- 14 Jan 11, 19:36#234522I found this but do not know how accurate it is.
The story: When the imperium of TV mogule Leo Kirch fell apart in 2003, his 48% share in the SLEC holding, which owned the F1 rights back then, went to the Bavarian state-owned bank BayernLB. Their chief risk manager, Gerhard Gribkowksy, got the order to sell that investment quickly.
What he did first was to try to weed out the intricate network that Bernie Ecclestone had set up to control F1. The current issue of Stern magazine cites unnamed insiders that Gribkowsky was the only one who ever succeeded in taking it up with Bernie, quote, "he was the first one to play hardball with him".

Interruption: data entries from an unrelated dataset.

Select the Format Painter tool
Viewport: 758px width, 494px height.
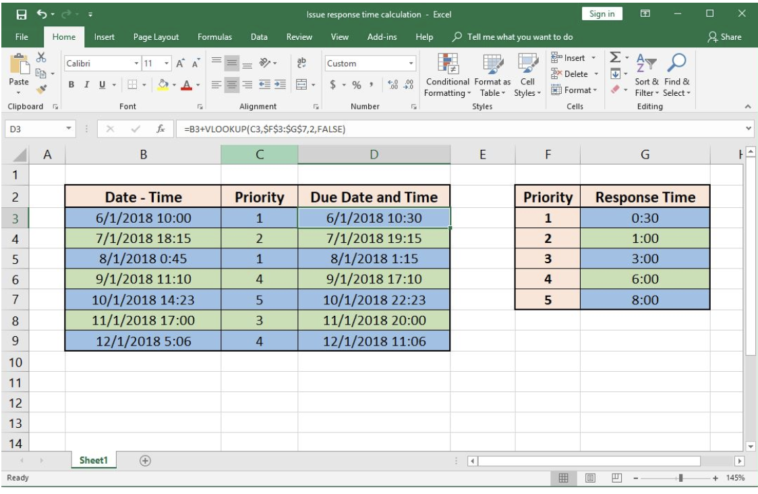point(42,88)
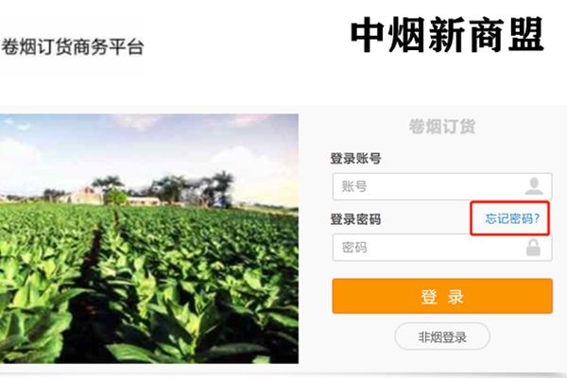Click the padlock icon in password field
Image resolution: width=567 pixels, height=378 pixels.
533,248
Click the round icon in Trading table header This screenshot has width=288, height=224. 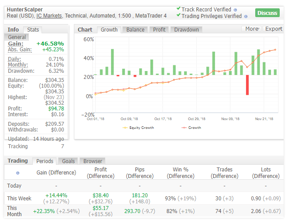[x=17, y=173]
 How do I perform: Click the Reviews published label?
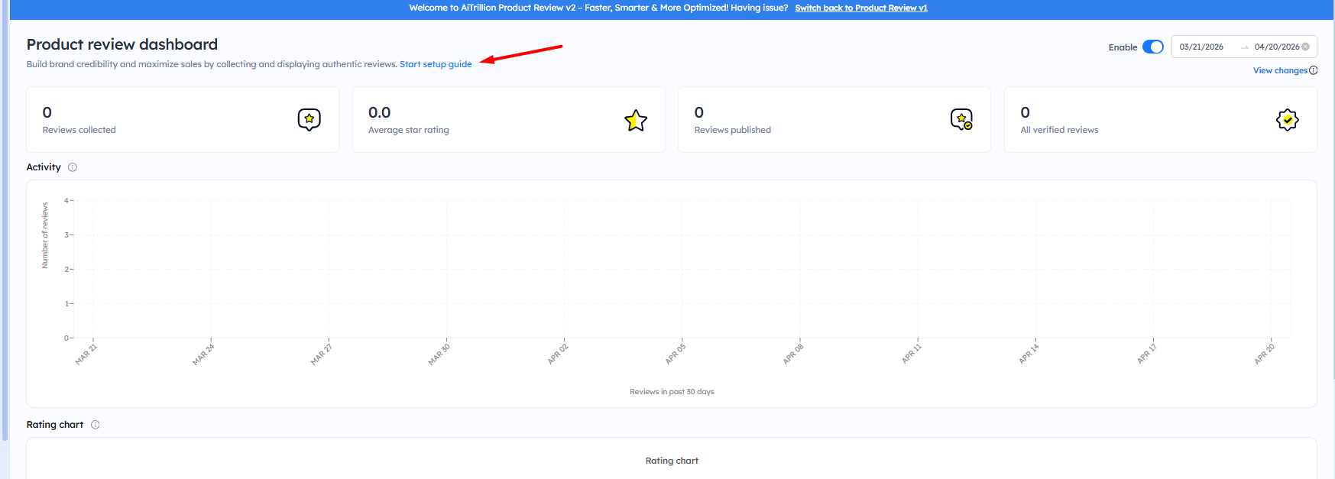pos(732,130)
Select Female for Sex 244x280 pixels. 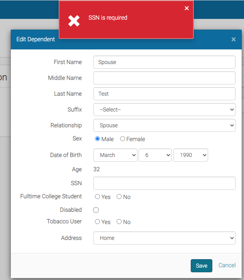click(x=123, y=139)
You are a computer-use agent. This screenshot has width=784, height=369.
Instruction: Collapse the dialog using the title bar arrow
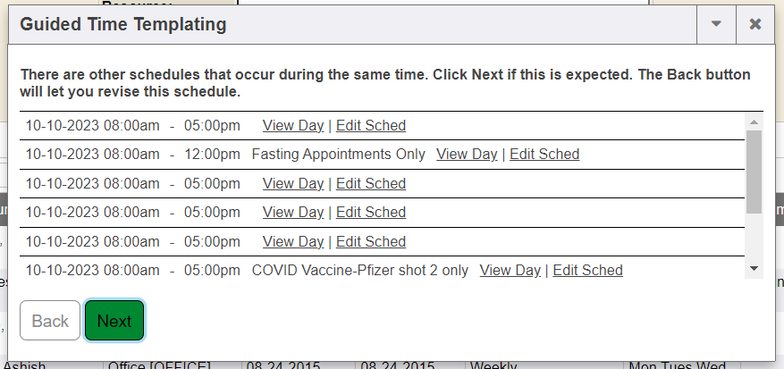pyautogui.click(x=716, y=24)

Strangely and suddenly Gribkowsky stopped his investigations and thus threatening Bernie. Shortly afterwards, BayernLB sold their share to CVC. Gribkowsky then got a side job with Alpha Prema, a holding company located somewhere in the CVC/Ecclestone network.

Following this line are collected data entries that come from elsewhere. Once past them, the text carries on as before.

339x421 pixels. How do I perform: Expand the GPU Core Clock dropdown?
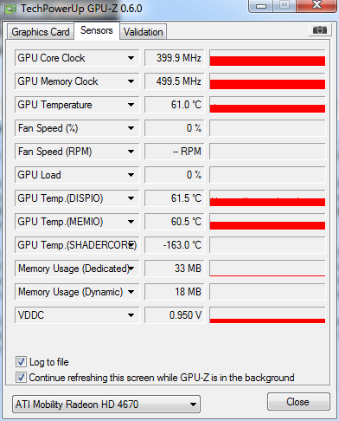point(131,58)
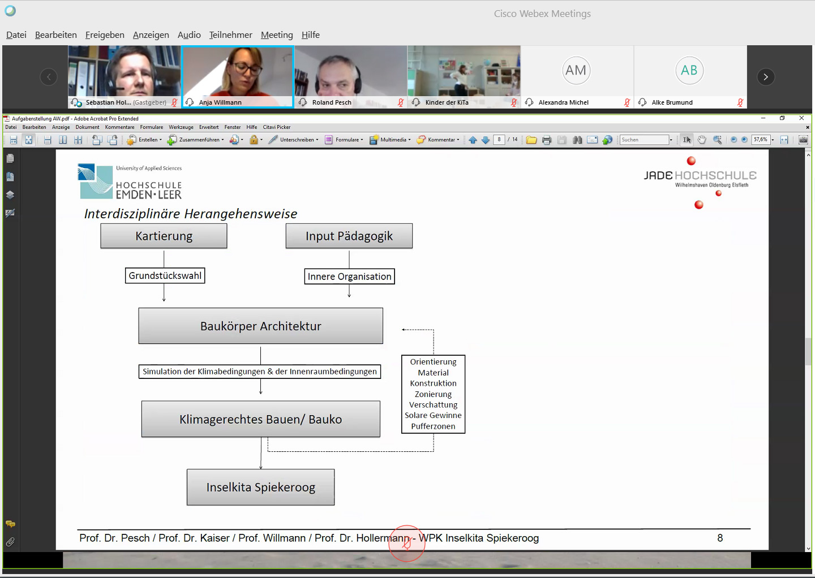Toggle Sebastian Hol's muted microphone icon

174,102
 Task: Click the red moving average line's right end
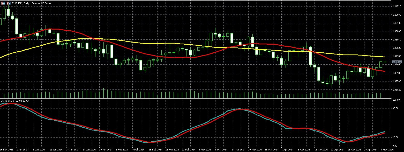(x=385, y=71)
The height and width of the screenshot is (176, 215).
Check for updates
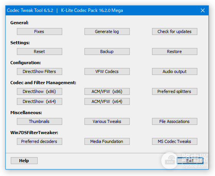click(x=175, y=32)
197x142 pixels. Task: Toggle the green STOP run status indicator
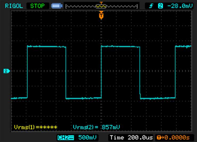pyautogui.click(x=38, y=6)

Fast forward 5 years later. Journalists from the Süddeutsche Zeitung newspaper find out that Gribkowsky has 50 million stashed away in a fund in Austria. Irritated by their investigation, Gribkowsky calls a public prosecutor (!) to complain. This wasn't the most intelligent move that he could have made - the prosecutor got interested in the provenance of Gribkowsky's fortune, found out that it came from some shady Carribean letterbox companies and that Gribkowsky didn't pay any taxes on it.
Now Gribkowsky faces tax evasion charges and is sitting in the jail. The question is: Where did the money come from? #1 theory of course is: Bernie, who feared to lose control over F1 facing a powerful outside enemy, bribed Gribkowsky with the 50 Million and gave him the Alpha Prema job.
(Sources for all that can be found by just hitting "gerhard gribkowsky" into google, or buy the current issue of Stern magazine .
"Sanity and happiness are an impossible combination".